"Of Clemency", also translated as "On Mercy", is an essay of originally three volumes of which only the first and part of the second survived. It was written in 55-56 AD, dedicated to Emperor Nero in his first (or second) year of reign.
In "Of Clemency" Seneca he develops his reflections on the power of the state and on the difference between the tyrant and the good king. He traces the image of a ruler who reigns, as representative of the gods. He explains that absolute power can be legitimized and justified by the practice of clemency, thus maintaining order and establishing consensus among men. By being clement, by being virtuous, the emperor becomes useful to the public good, behaves according to Nature, conforms to the Logos, to Fortune.
In the work we see how clemency should be exercised mainly by those who can wield power over others: princes, teachers, military, parents, considering that the damage caused by an error of judgment by them, when affected by any passion, will be deeply harmful to those who receive the punishment and to those who order it. For the prince, the practice of clemency, besides avoiding the creation of oppositions, legitimate his power and guarantee him the right of succession, provides stability and security in power. While the tyrant, the bad emperor is persecuted and lives without tranquility, the philosopher king, the good and clement emperor lives in peace, because he counts on love and not on the fear of his subjects:
There are four definitions of clemency to Seneca:
"Mercy is a restraining of the mind from vengeance when it is in its power to avenge itself";
"Gentleness shown by a powerful man in fixing the punishment of a weaker one;"

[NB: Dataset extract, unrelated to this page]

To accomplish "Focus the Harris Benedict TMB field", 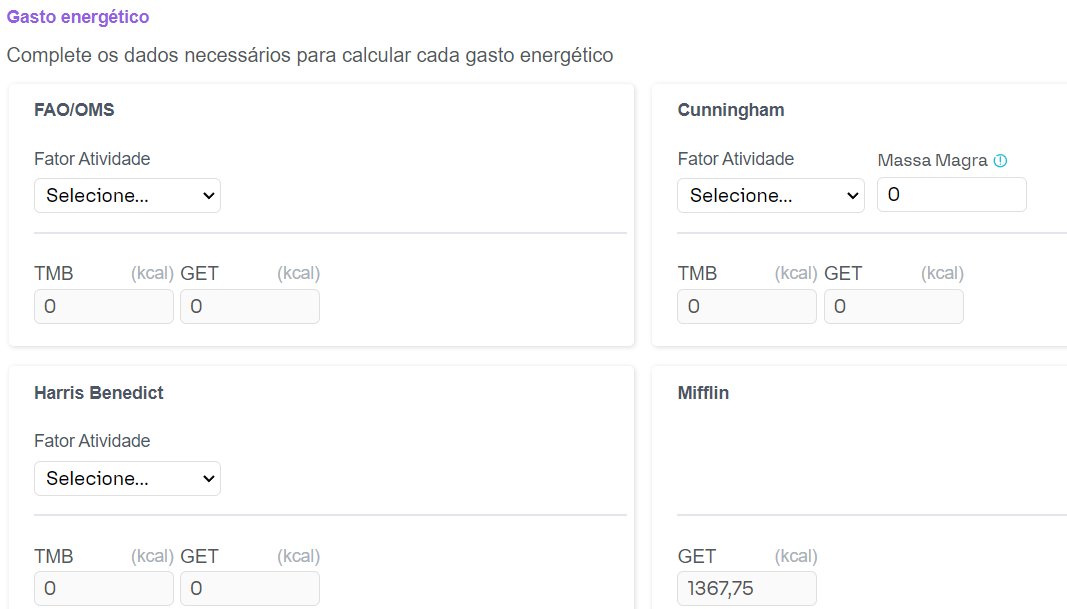I will click(x=104, y=589).
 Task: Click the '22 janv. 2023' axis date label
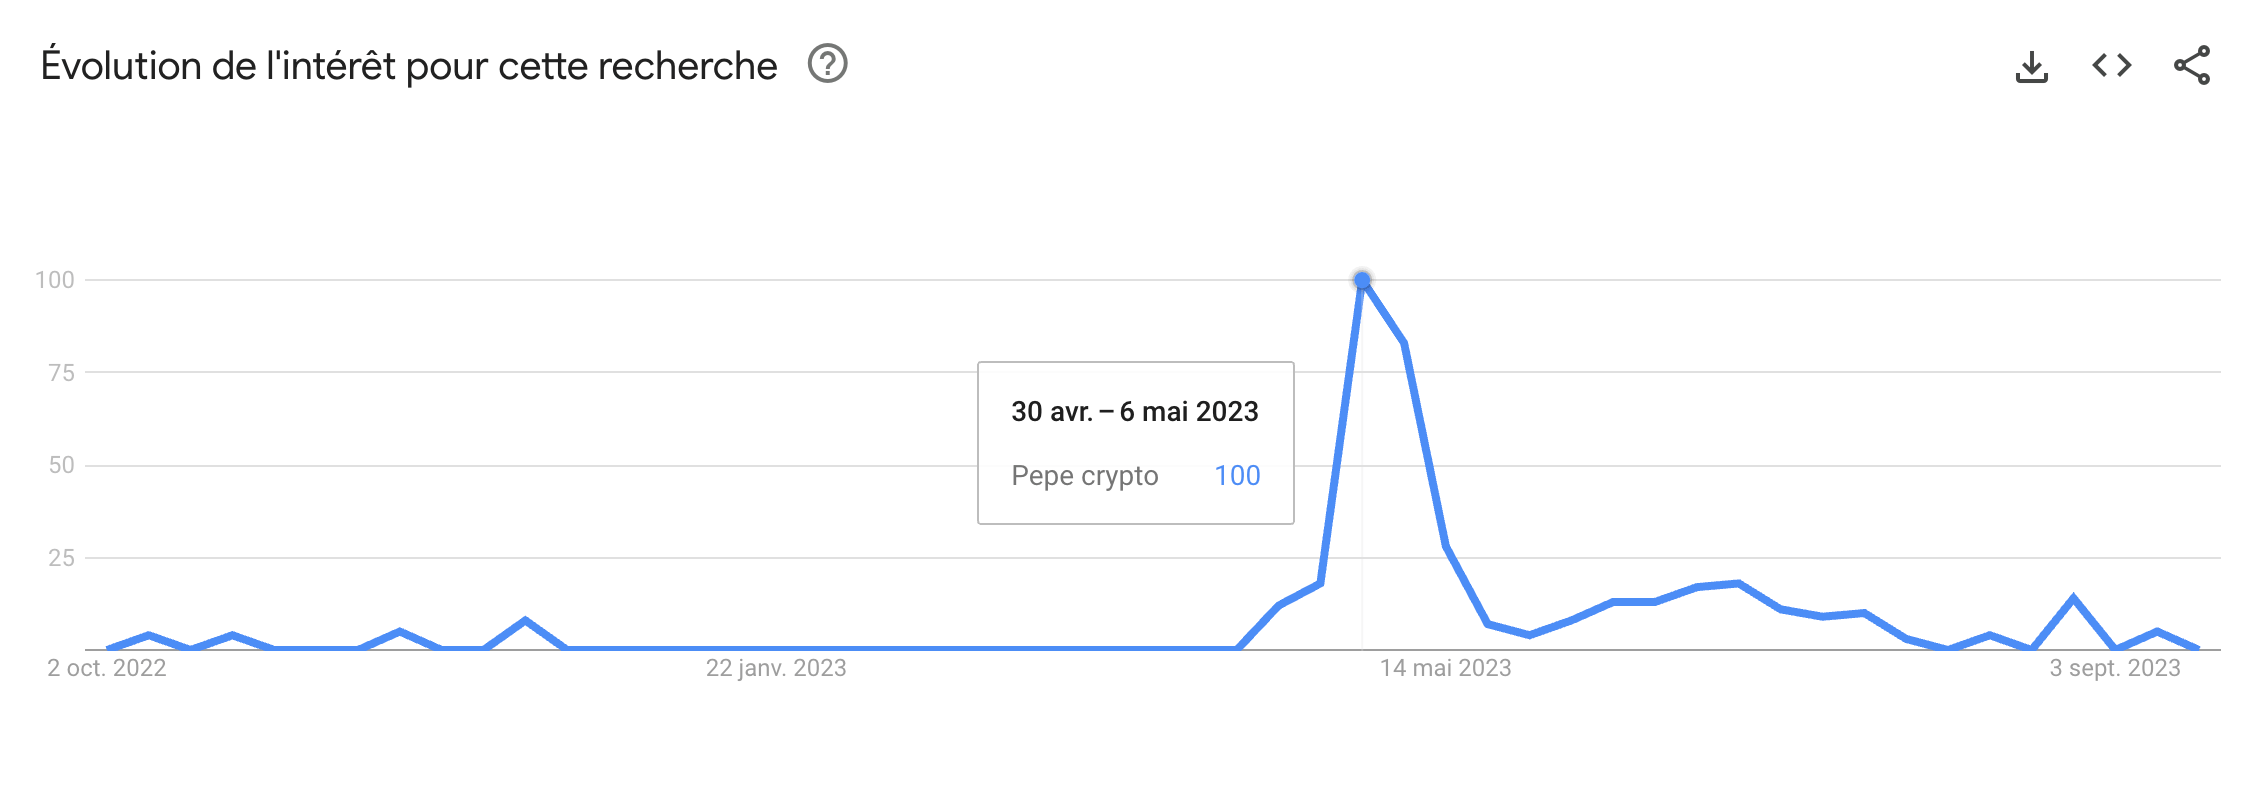tap(776, 668)
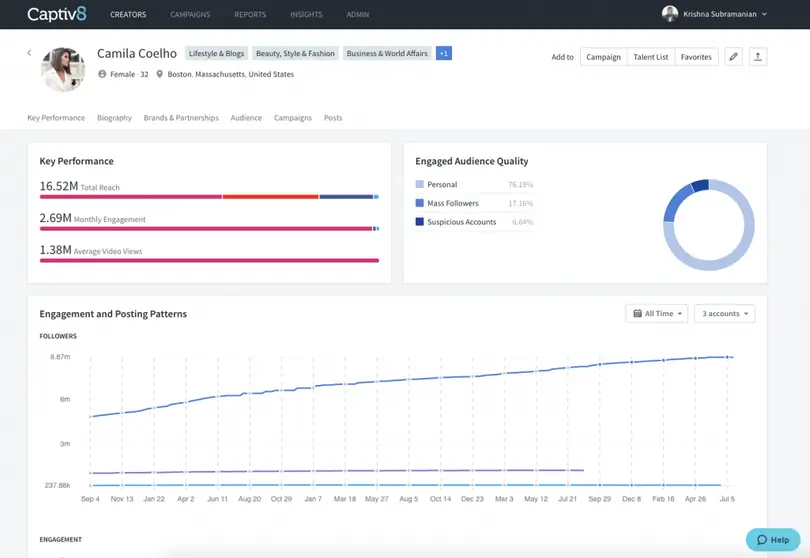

"...self-restraint, which remits some part of a fine which it deserves to receive and which is due to it;"
"...a tendency towards mildness in inflicting punishment;"
Seneca considers pity to be a vice, and defines it as the corruption of the clemency.
The work summarizes the concept of authority according to stoic philosophy: the aristocratic authority that dominates the people, retaining their anarchic tendencies, contributing to order and development, is derived from their own greatness and power, which, in turn, belong to the gods whom the ruler represents.